> _Aim of the task_: Every line from the one with "You are a GUI" up to and including the one with "Viewport: 1289px width, 736px height." is to be output exactly as it appears below; pictures are not.
BEGIN Records for the exercise
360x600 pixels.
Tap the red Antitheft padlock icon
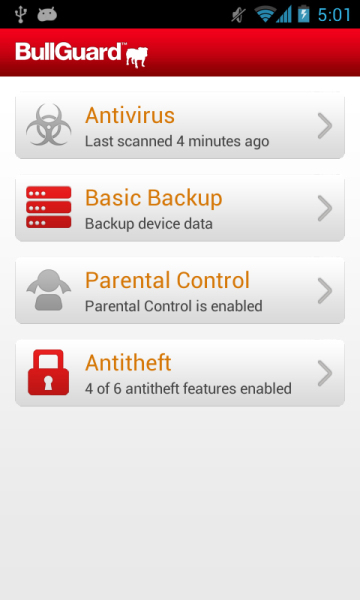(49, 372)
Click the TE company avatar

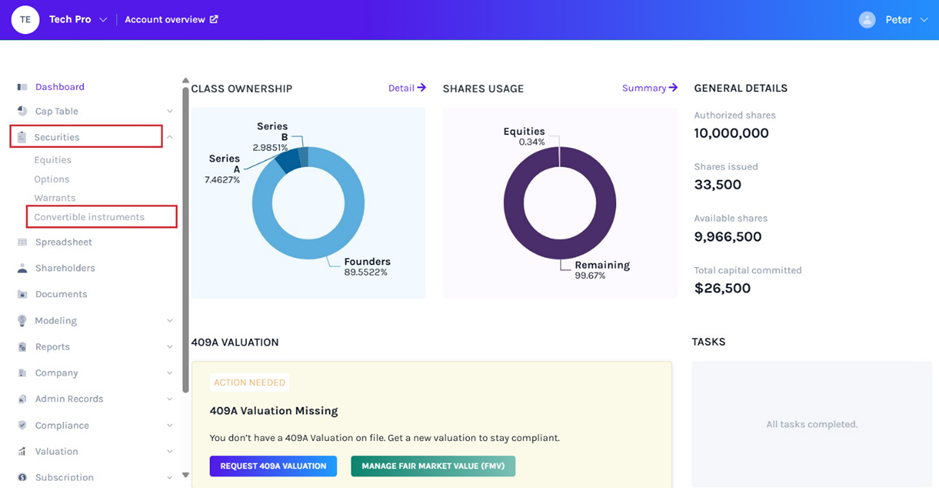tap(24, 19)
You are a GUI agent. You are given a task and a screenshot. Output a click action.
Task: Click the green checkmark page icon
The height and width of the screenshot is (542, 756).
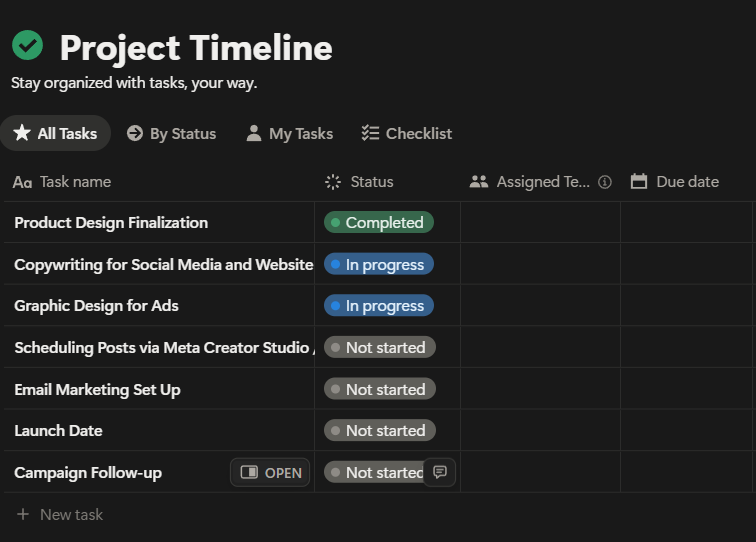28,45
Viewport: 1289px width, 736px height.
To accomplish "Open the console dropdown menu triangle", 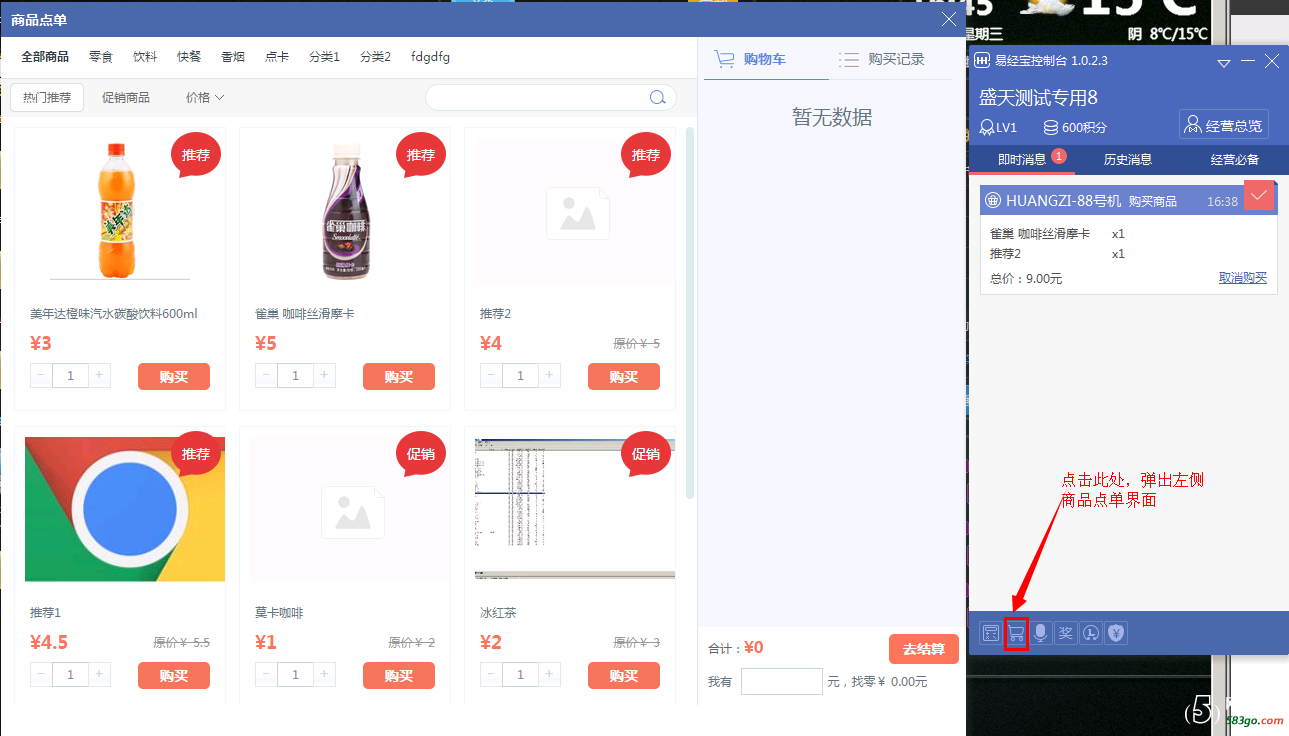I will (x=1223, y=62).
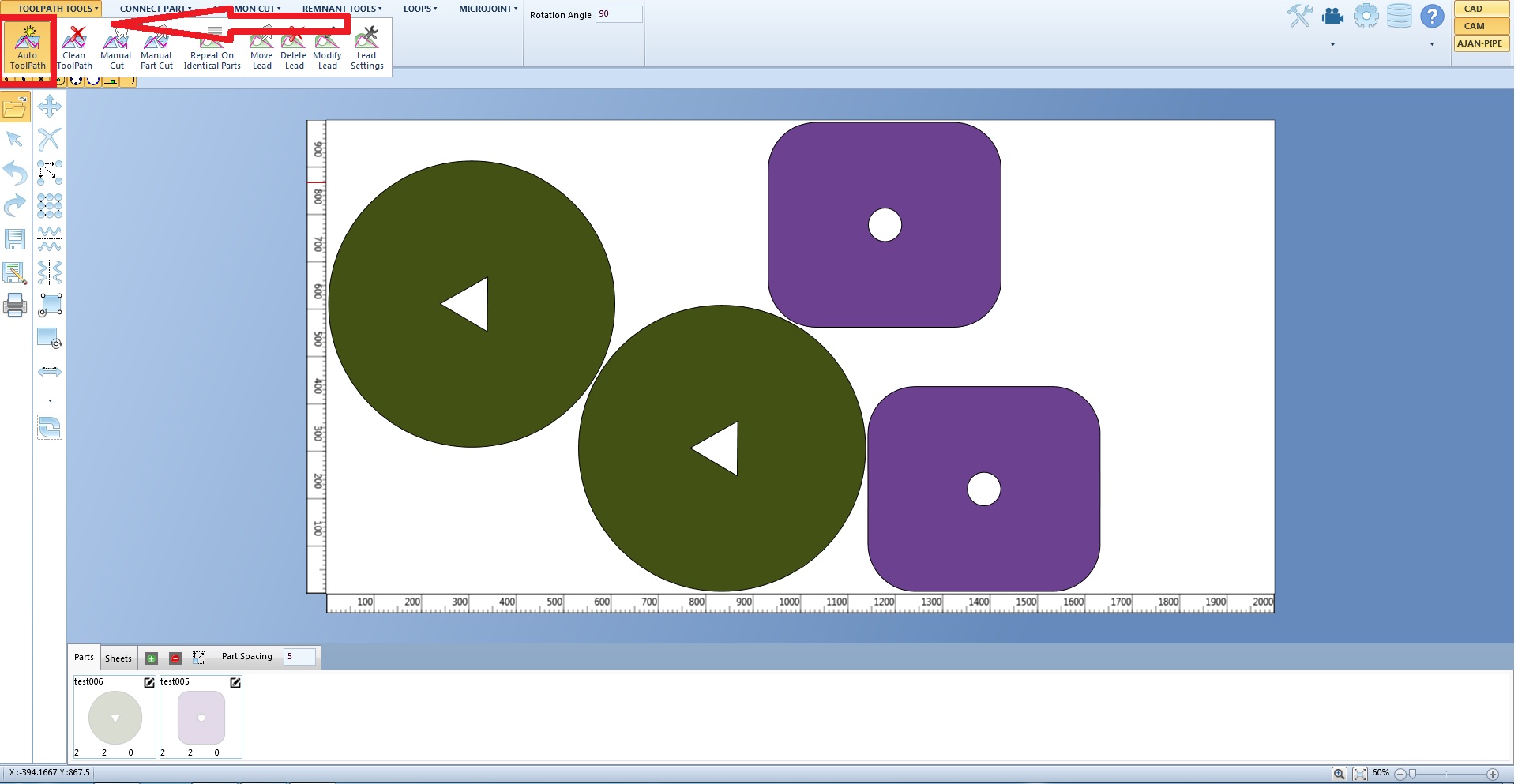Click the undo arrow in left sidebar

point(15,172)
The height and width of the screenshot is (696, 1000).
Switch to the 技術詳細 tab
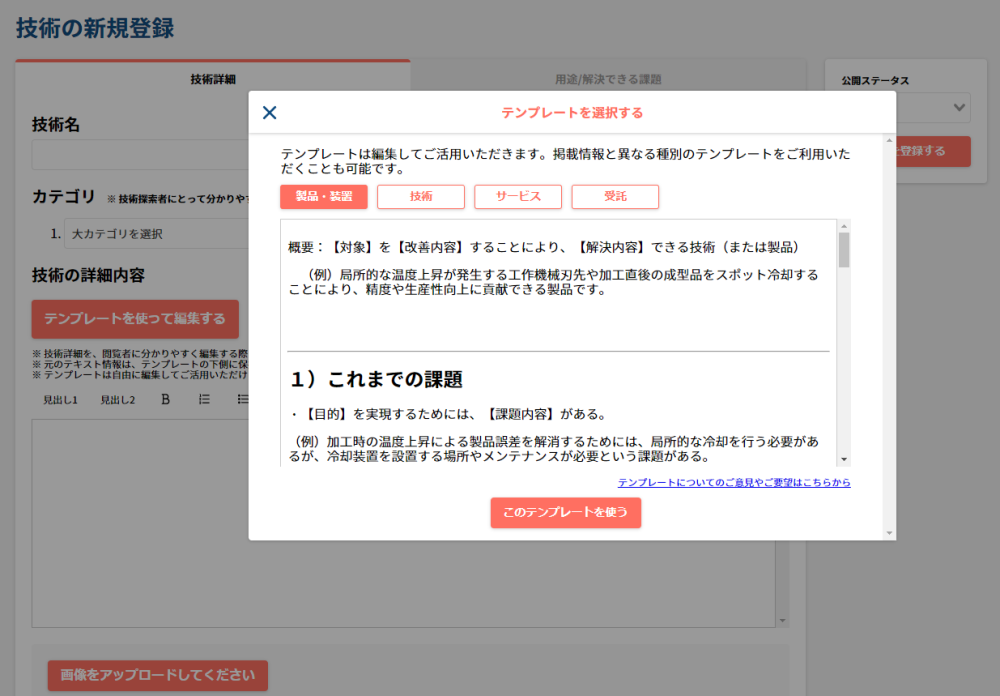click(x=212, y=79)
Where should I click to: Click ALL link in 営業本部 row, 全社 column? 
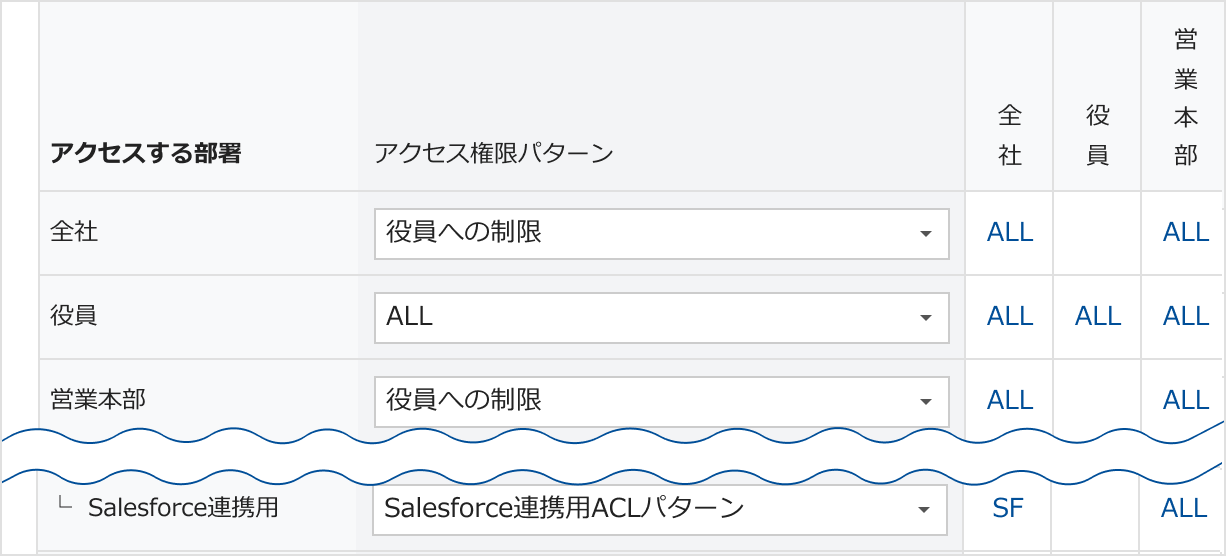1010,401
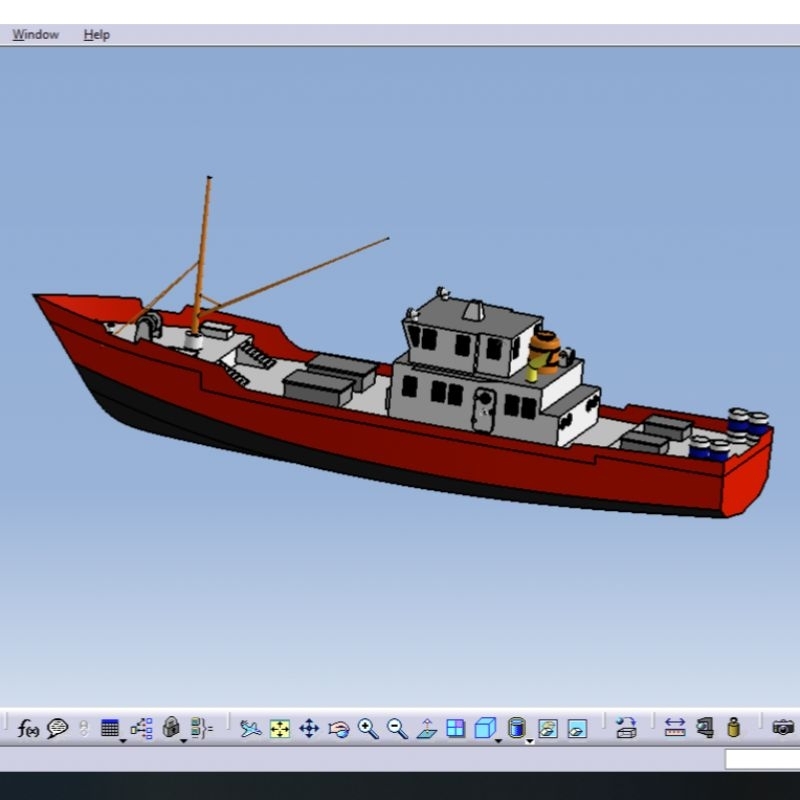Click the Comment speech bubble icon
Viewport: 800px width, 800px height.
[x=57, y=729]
END Records for the exercise
> _Response area_:
You are a GUI agent. You are given a task and a screenshot. Output a click action.
Task: Click the green checkmark page icon
The height and width of the screenshot is (542, 756).
28,45
Viewport: 1289px width, 736px height.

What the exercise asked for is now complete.